FOMO. Fear of missing out!

If you use social media, or are entrenched in trading platforms / forums, trawl a bit of reddit here and there, or are even remotely engaged in social environments, you’ll have heard of this term. However, if you haven’t, allow me to (controversially) reference Urban Dictionary:

FOMO (noun)

| Fōmō |

A state of mental or emotional strain caused by the fear of missing out;

  • The fear that you will miss out on something great;
  • A form of social anxiety – a compulsive concern that one might miss an opportunity or satisfying event, often aroused by posts seen on social media websites.

Why do I mention FOMO and reference the community’s dictionary? Well, if you’ve spent any time on LinkedIn lately, you would likely have noticed an influx of #Agile and #agile conversations. Yes, yes; guilty as charged, but you’ll see someone talking about it no matter where you look!

What you don’t usually see, however, is the discussions that happen behind closed doors. We’ve been lucky enough to have had the pleasure of speaking to organisations globally, so I guess we could argue that we do see and get involved in conversations about any organisation’s Agile/agile journey. This, we would love to share.

What we want to share, in particular, are the dangers that come with Agile FOMO. For example, one of the first questions we ask when we meet with new clients who want a structure that supports Agile is “Why?”. The reaction is often similar. It’s a look around the room, confused, where someone will respond “I am not sure. It’s management’s decision; it’s come from the top!”.

Let’s pause and reflect. If your own team does not know why you want to go Agile/agile, then are you really just setting them up to fail? Read on to learn how to use Agile and, more importantly, implement it correctly so it works for you…

Figure out your organisational objective!

Traditionally you would kick off an initiative with a business case (often 30-40 pages long) to prove key drivers and benefits of proceeding with that particular initiative. It can take months collating the information and finally getting a decision. Whereas in the Agile world, it often sounds like things are just being done! Is that really the case? Are organisations acting simply on the basis of FOMO?

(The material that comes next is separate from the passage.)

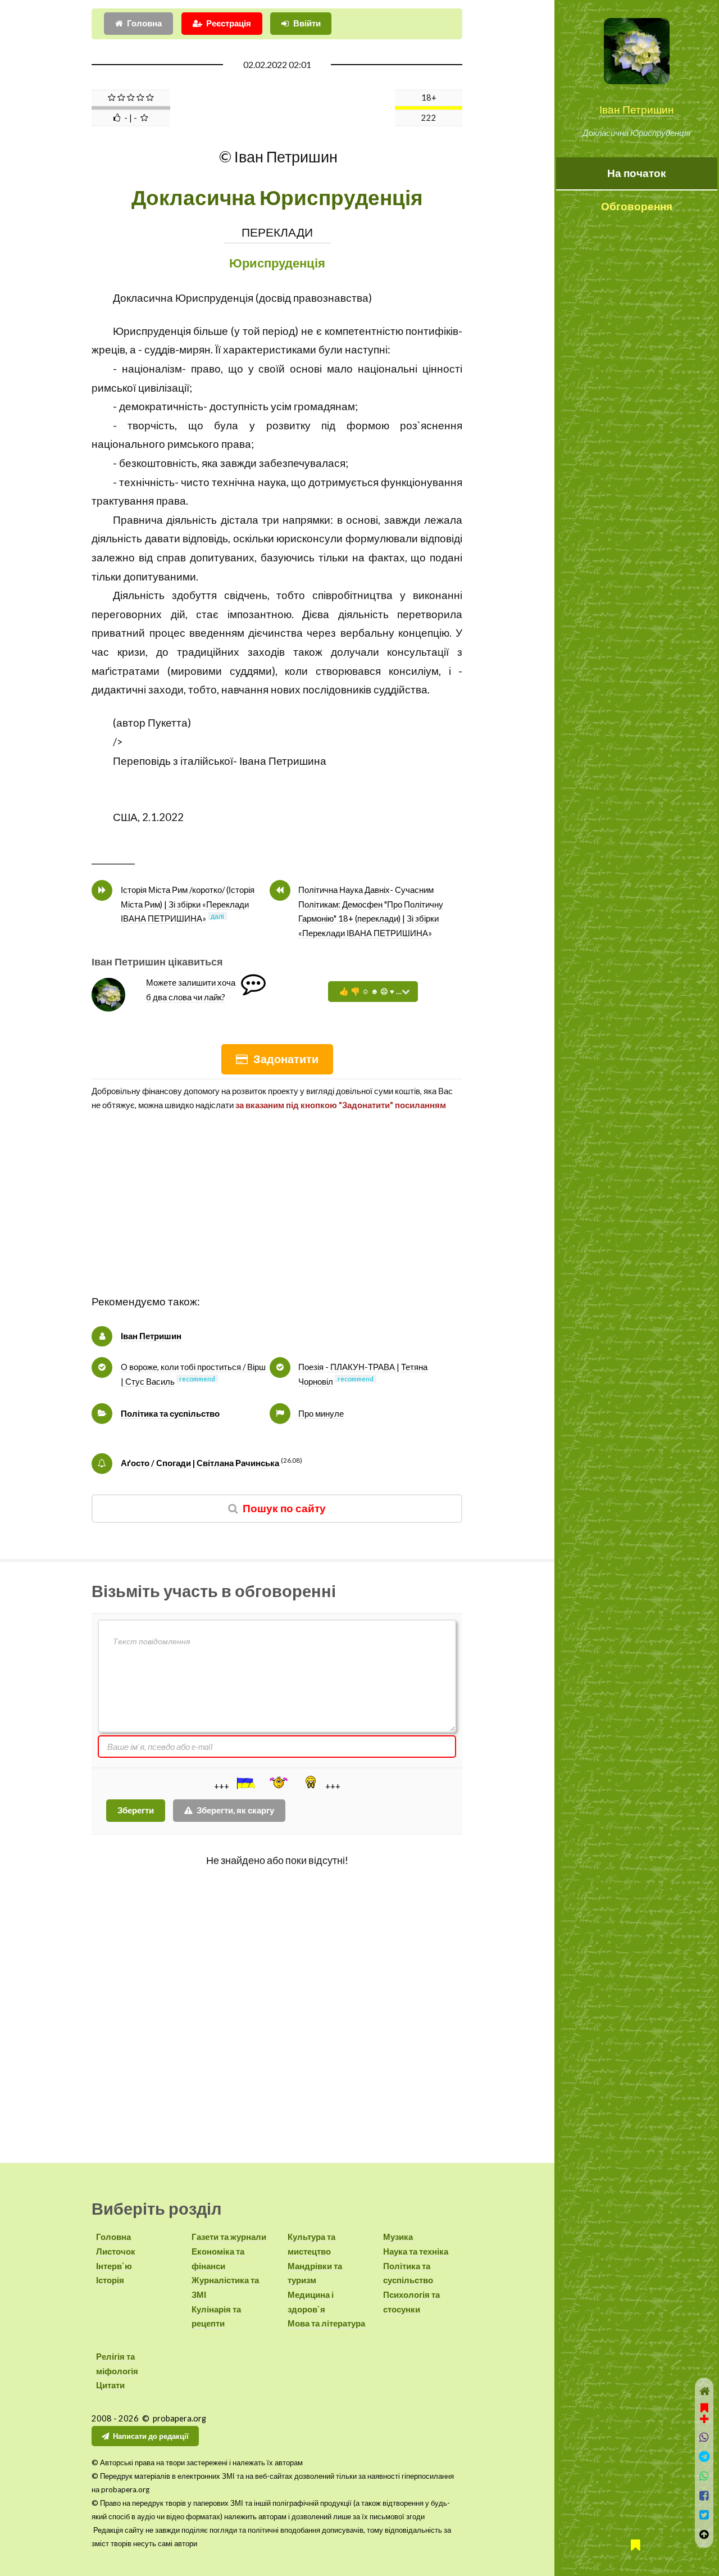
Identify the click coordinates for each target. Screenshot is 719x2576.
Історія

When deciding to go Agile, you should really think about the cultural requirements before you can progress. Here are a few of the ones we think should be considered:

  • Top-down commitment and bottom-up understanding;
  • Clear communication of overall objectives, setting expectations and sparking an appetite for change;
  • PMO & executive level need specific training to understand the change in approach and what will be required of them; (can we please stop forgetting about this one!)
  • Broader teams need a more general knowledge of Agile fundamentals and, in addition to upfront training investment, this also needs ongoing commitment of resources;
  • A clear roll-out approach and the change strategy needs to be well planned and integrated with other transformation initiatives, to avoid confusion and maintain levels of staff engagement and to minimise change fatigue.

Lastly, organisations need to remember to be situationally aware. Pay attention to the current culture and use the experience of the people to help guide the development of good behaviours. So much time is wasted on debating definitions of Agile and how it should be applied. What is not being considered is the fact that Agile, like any other framework, method or approach, should be applied in doses as required for the situation an organisation is in. This means what works for your competitors, does not mean it will work for you!

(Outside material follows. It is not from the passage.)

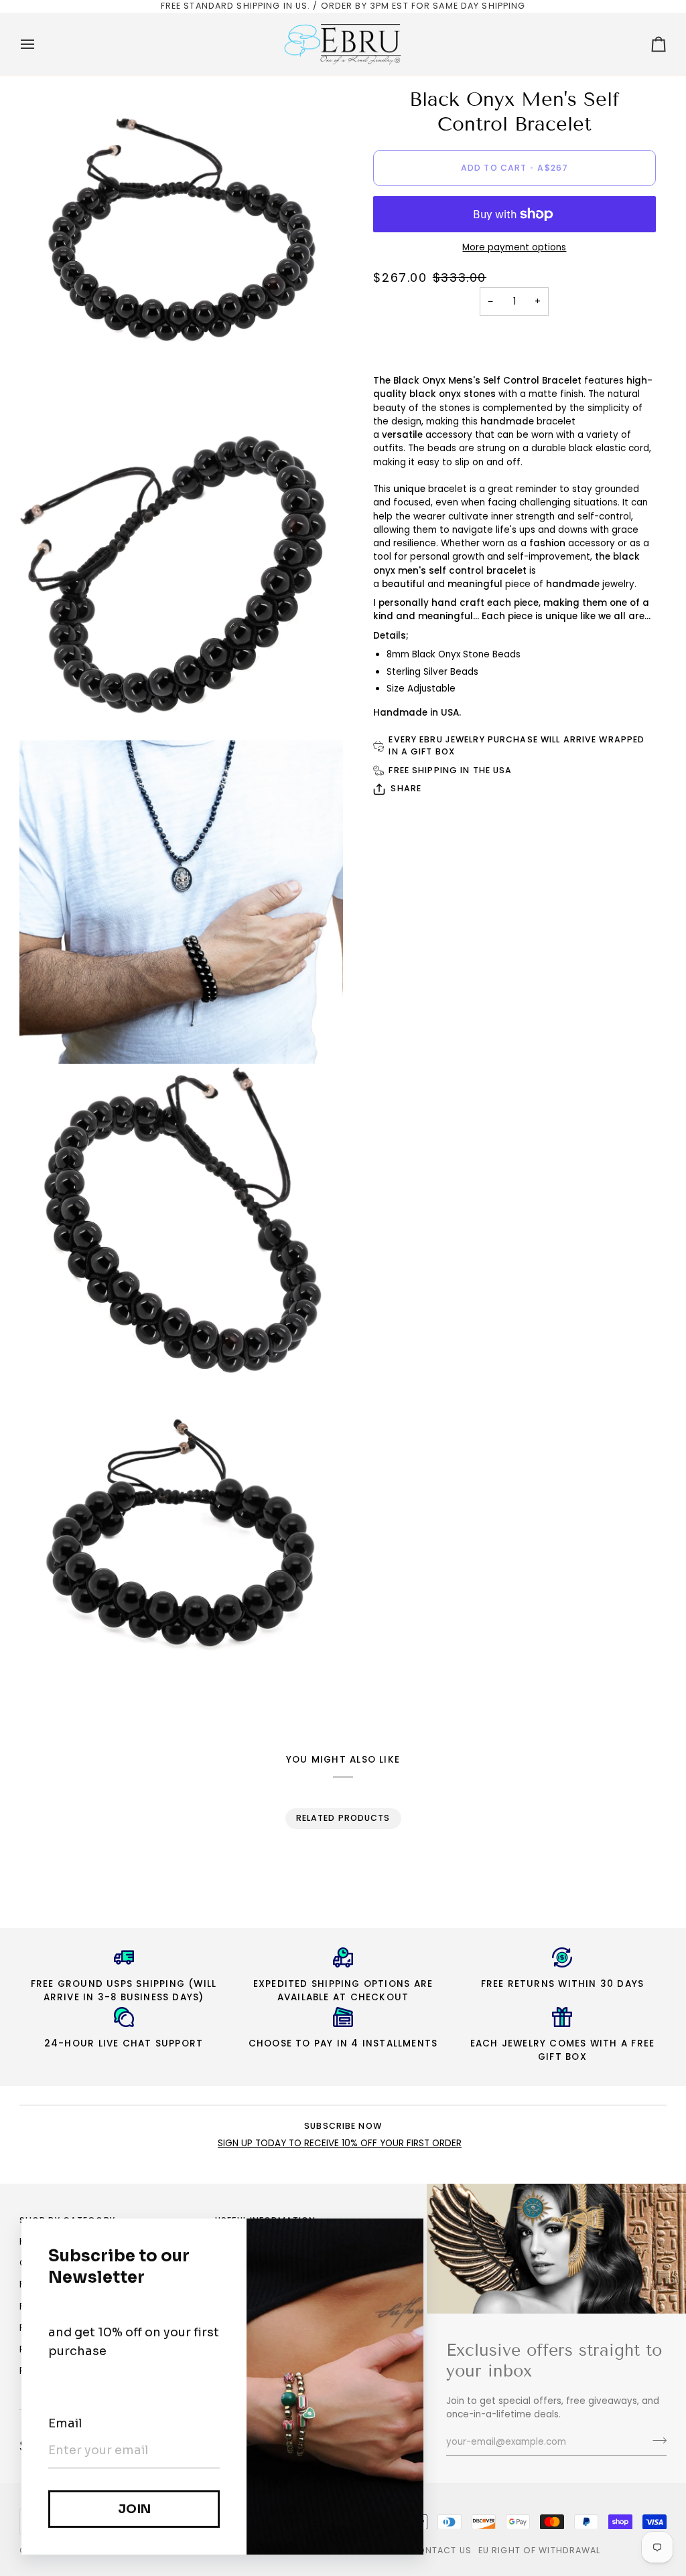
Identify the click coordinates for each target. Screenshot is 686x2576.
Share (406, 788)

The typical challenges for attaining organisational objective

If you are seriously considering Agile, or are in the midst of an Agile transformation, here are some of the common challenges (by no means exclusive) that we have been seeing:

  • Lack of understanding between the executive’s vision and the requirements of staff to deliver it
  • Lack of experience with basic agile methods
  • Culture or company philosophy at odds with core agile values
  • General organisation resistance to change
  • Not enough/effective collaboration
  • Strong silo mentality, us vs. them
  • Not enough training
  • Lack of organisational maturity
  • Inconsistency, gaps and ineffective delivery with traditional methods
  • Quality issues where agile and non-agile worlds collide or interface

Before you jump on the Agile bandwagon for fear of missing out, perhaps stop and look at the risks if this is not successful, take your time to approach it incrementally, testing and learnings every step of the way. Do this as an organisation.

Oh, and remember, Agile is not a destination; it’s a journey!